--- Provided data ---

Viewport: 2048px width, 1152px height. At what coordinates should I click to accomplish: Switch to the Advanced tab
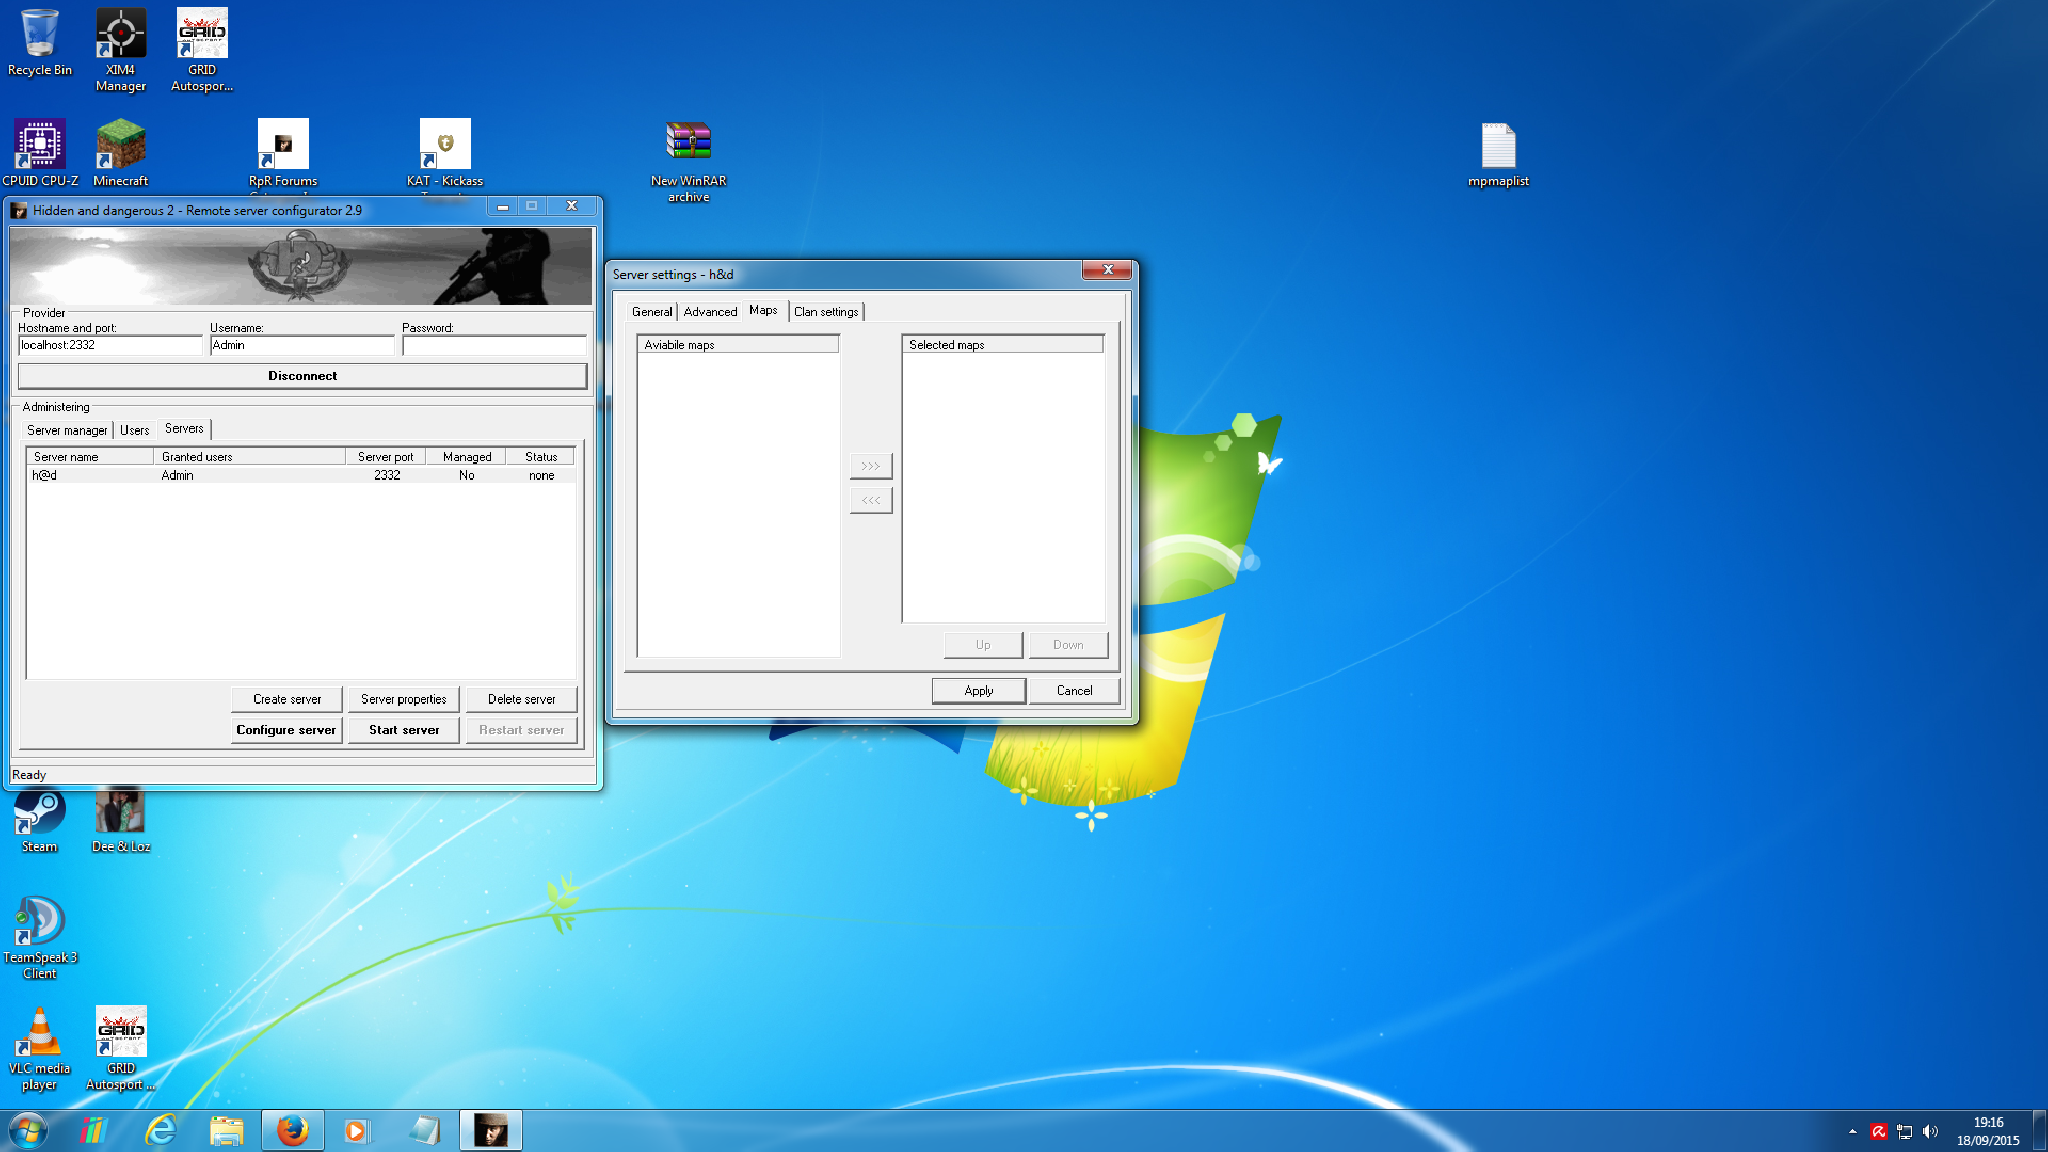point(710,312)
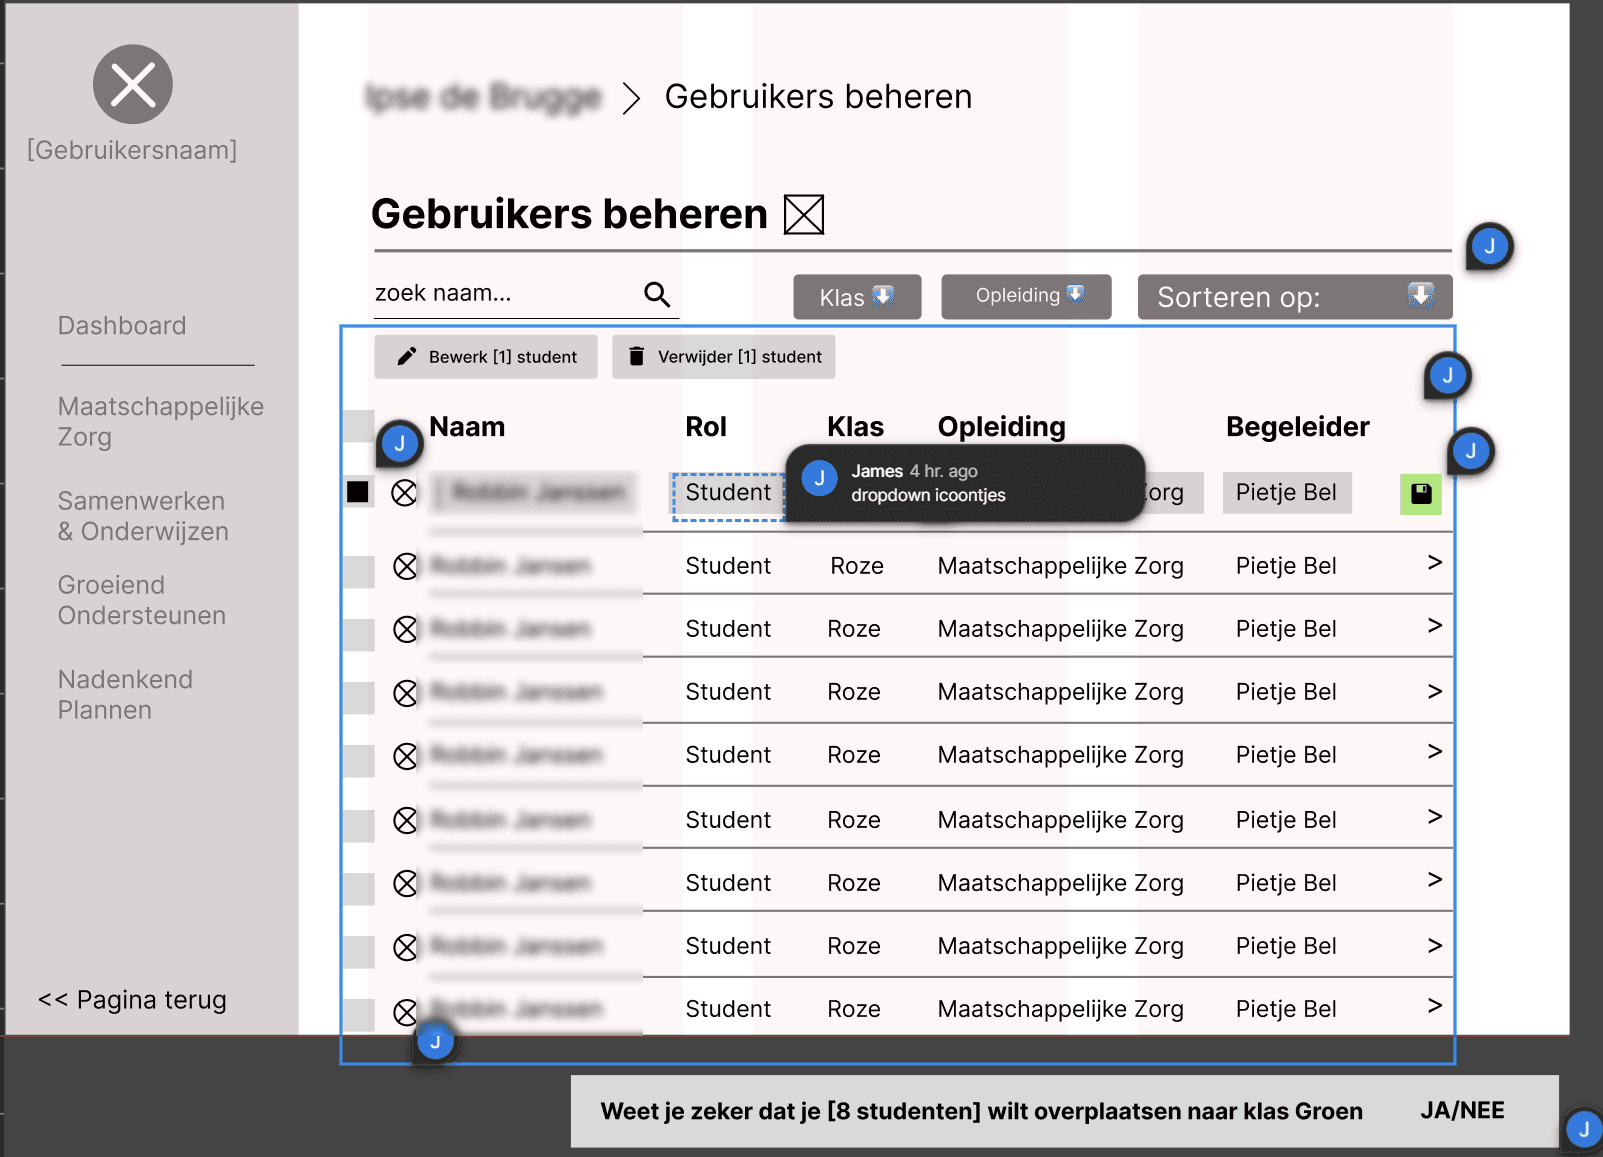Uncheck the selected first row checkbox
This screenshot has width=1603, height=1157.
(358, 492)
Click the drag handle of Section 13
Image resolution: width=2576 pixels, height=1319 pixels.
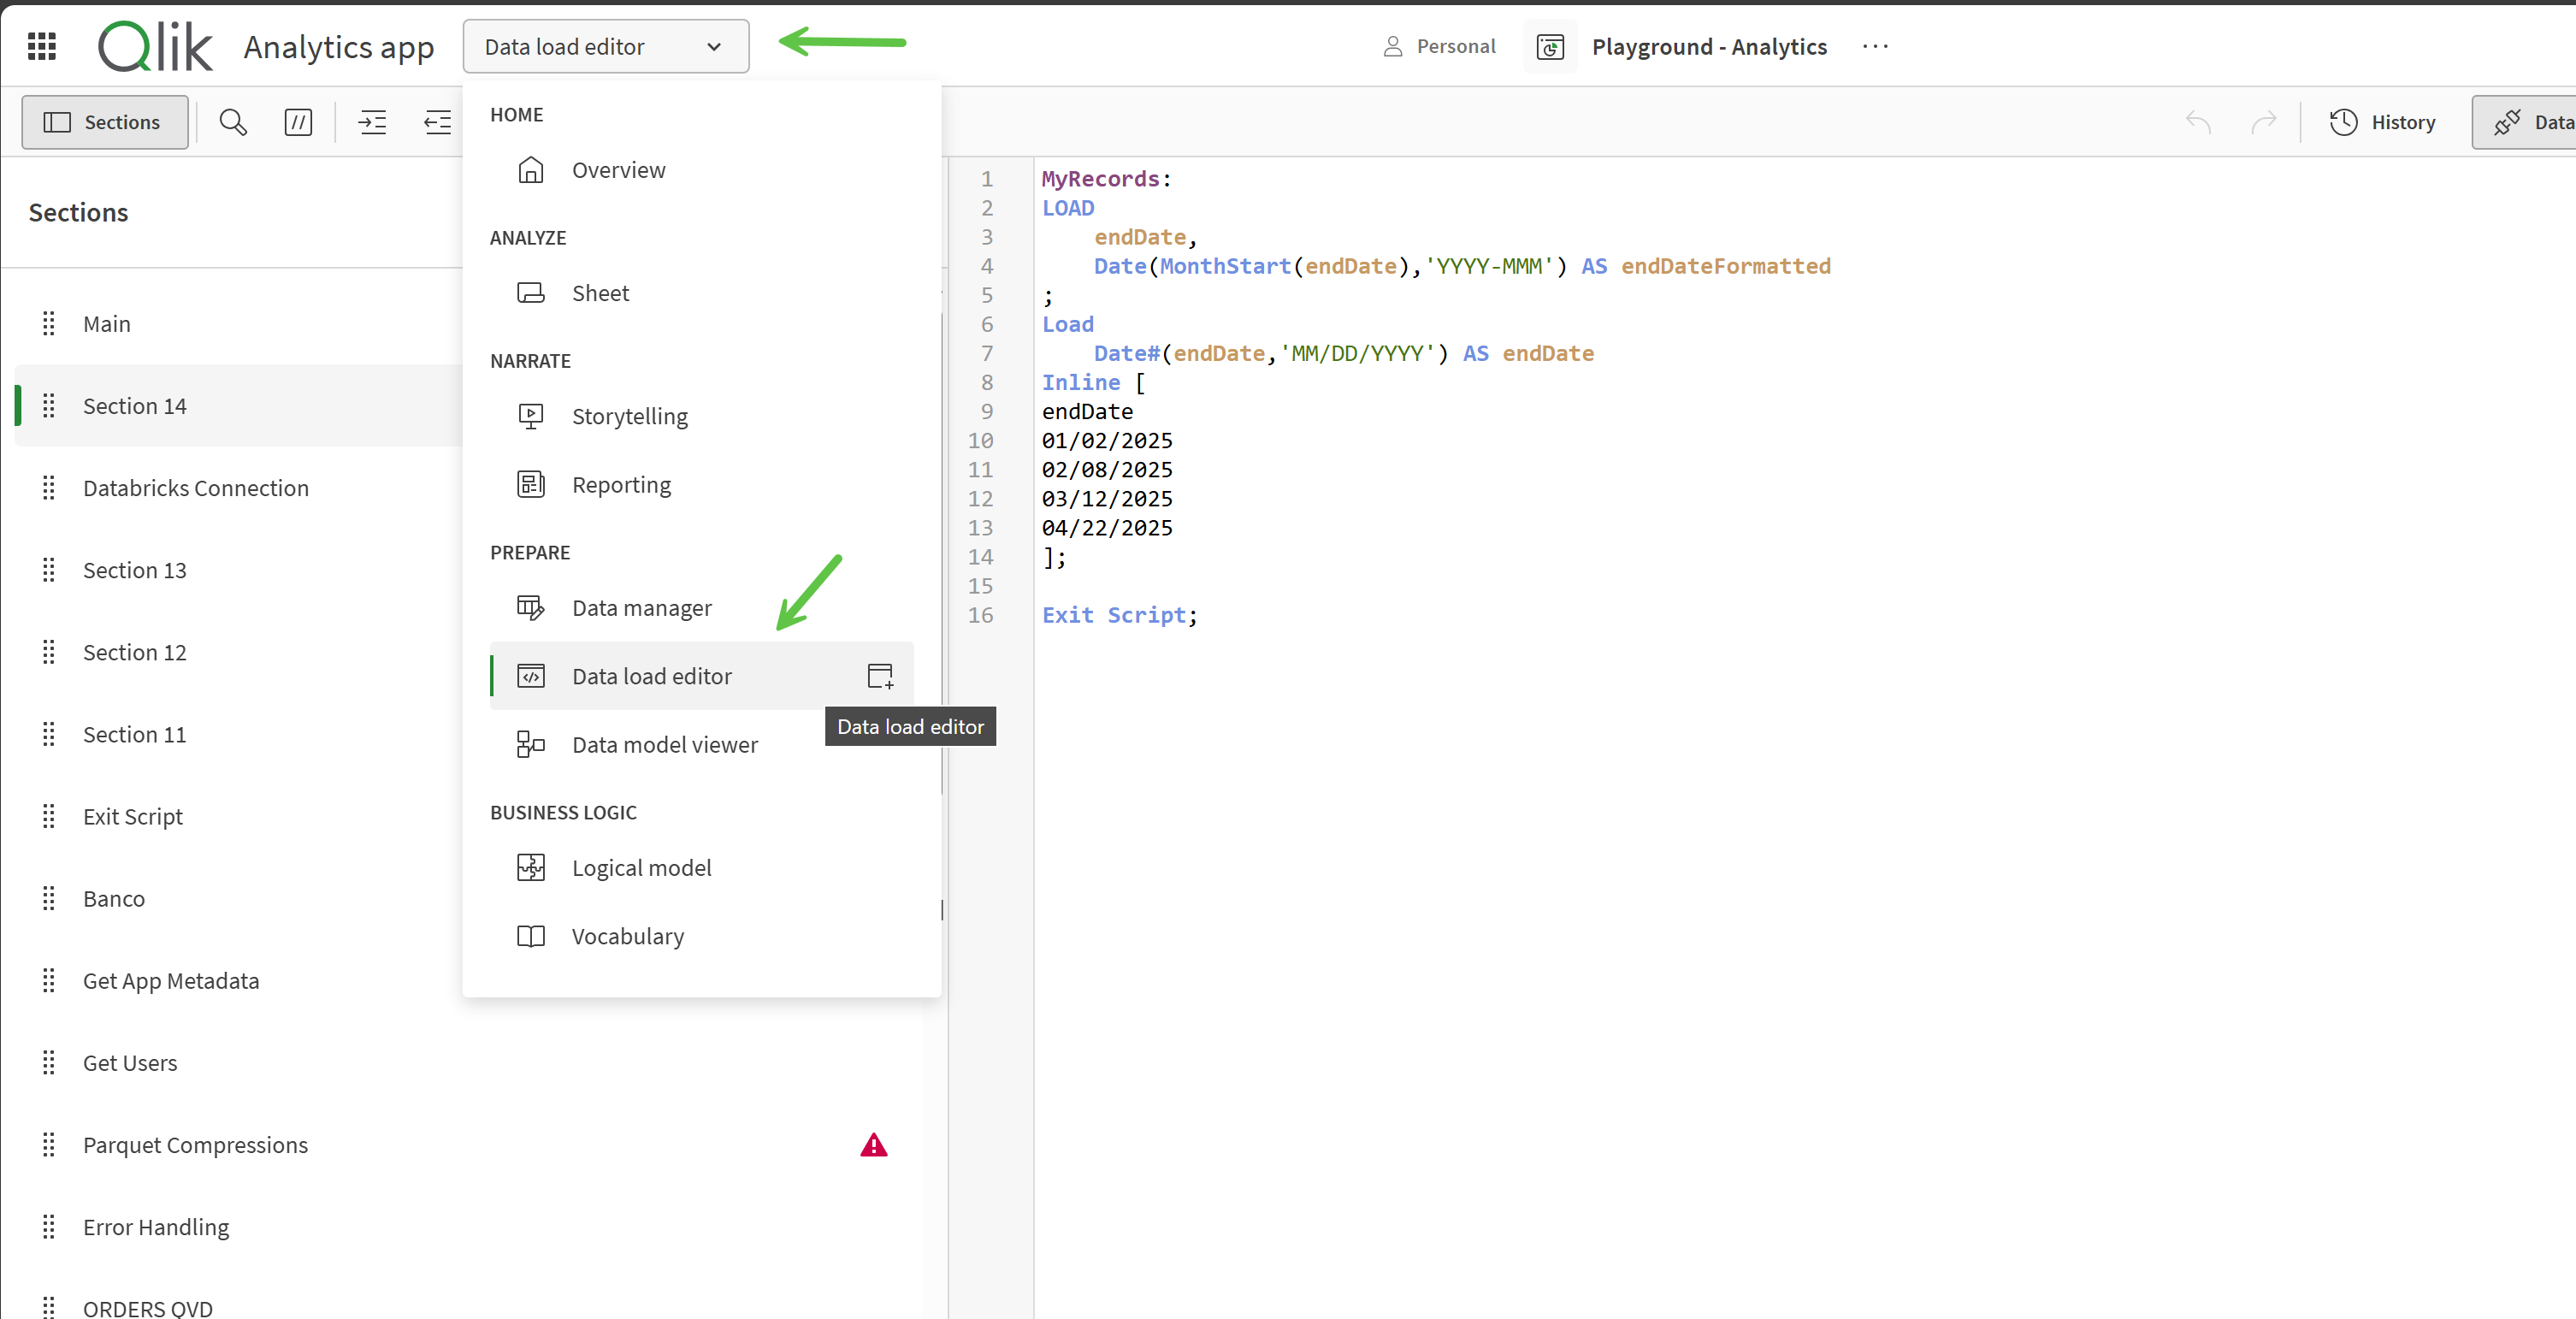click(x=48, y=570)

---

What you need to do: Reproduce the lines above letter for letter. The pictures stay behind.

Solved exercise:
Viewport: 2048px width, 1152px height. At what coordinates should I click to accomplish: Switch to the Advanced tab
point(710,312)
Uncheck the selected first row checkbox
This screenshot has width=1603, height=1157.
(358, 492)
Click the drag handle of Section 13
Image resolution: width=2576 pixels, height=1319 pixels.
click(x=48, y=570)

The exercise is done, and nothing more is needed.